A la manière de leur show télé, le tandem en profite pour glisser dans le délire une bonne dose de critique sociale de la société anglaise de l'époque, à travers des situations hautes en couleurs. Stanley, homme du peuple frustré, va ainsi devenir tour à tour un intellectuel pompeux et incapable de conclure, un milliardaire ouvertement trompé par sa femme, une pop star idole des jeunes filles. Les interludes entre chaque fantasme, usant de situations plus quotidiennes, sont sans doute plus représentatifs de leurs prestations télévisuelles, principalement axés sur les échanges brillants entre Pete Cook (excellent en Satan blasé et moqueur) et Dudley Moore, pauvre bougre constamment ridiculisé.

Dans ses moments les plus grotesques et absurdes, Fantasmes est clairement annonciateur des futures farces des Monty Pythons. Outre le jeu décalé de Pete Cook, précurseur des dérapages de John Cleese, l’inventivité dont font preuve certaines scènes surréalistes laisse le spectateur hilare et consterné à la fois par tant de bêtises. Avec une drôlerie constante, s’enchaînent donc sous nos yeux : Stanley transformé en mouche pour espionner sa dulcinée, la séquence de séduction avec la sculpturale Raquel « Lust »Welch, ou encore un couvent où des nonnes vont faire du trampoline après la prière.
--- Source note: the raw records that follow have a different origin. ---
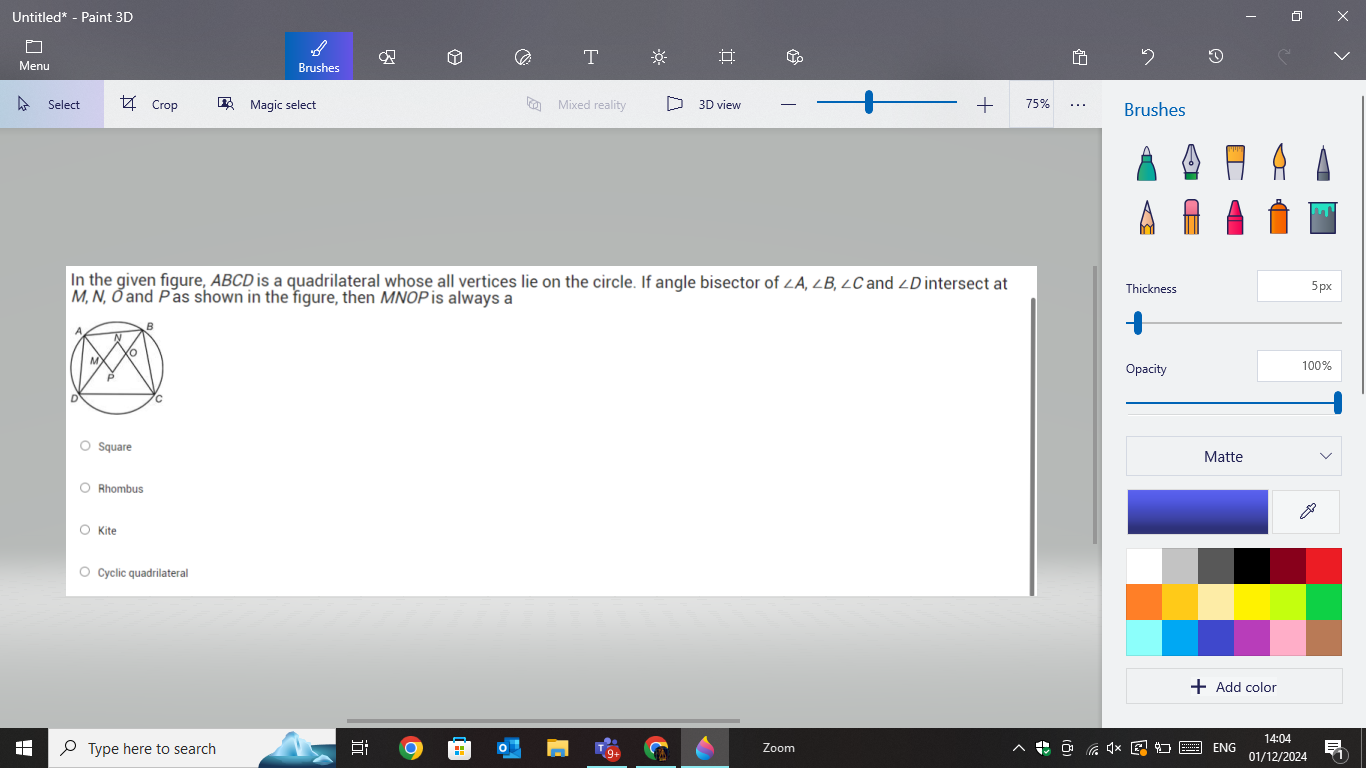Open the three-dots more options menu
1366x768 pixels.
tap(1077, 104)
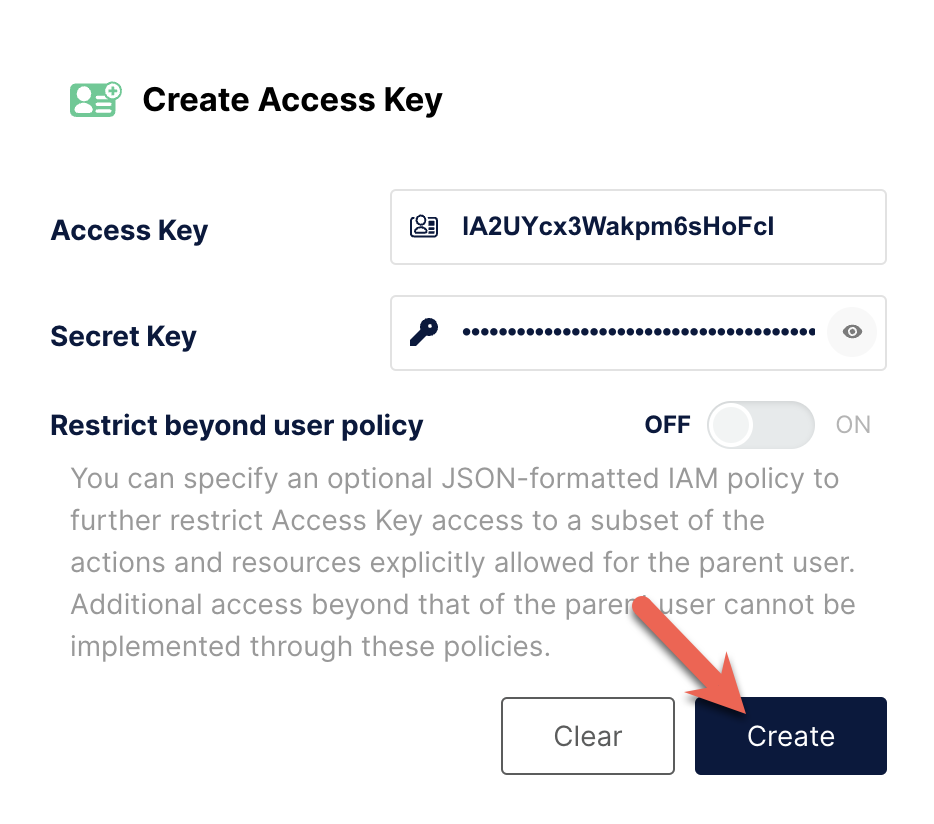Image resolution: width=934 pixels, height=824 pixels.
Task: Click the key icon in Secret Key field
Action: point(424,332)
Fort de son expérience dans la comédie musicale et de la narration alambiquée de son film précédent, l’excellent Voyage à Deux, Stanley Donen apporte une fluidité exemplaire à l’ensemble. Avec son esthétique marquée Swinging London, Donen raccroche le film au train des comédies psychés très en vogue à l’époque, comme la parodie de James Bond Casino Royale ou The Party de Blake Edwards. De même, le thème du fantasme irréalisable rejoint les préoccupations des maîtres comiques de la génération précédente, à travers des titres comme Sept ans de réflexion ou Infidèlement Votre de Preston Sturges. Le tout est cependant brillamment remis au goût du jour, la dimension parodique notamment. Si Wilder détournait avec brio le classique Tant qu’il y aura des hommes, Donen livre une parodie totalement outrée des show musicaux 60’s, avec un Dudley Moore qui en fait des tonnes en pseudo clone de Tom Jones.

Le caractère du Diable, rendu systématiquement bouffon face à Dieu (dont il souhaite rejoindre les rangs à nouveau), évite le manichéisme Bien/Mal de rigueur. Le film gagne encore en substance lors de la tirade finale du Diable qui, après sa défaite, menace Dieu d'un monde peuplé de fast foods, d'autoroutes en béton et de pollution. Hilarant et visionnaire, ce que l’on ne peut pas dire du sympathique remake de Harold Ramis en 2000, amusant mais moins intéressant car moins ancré dans son époque que l’original.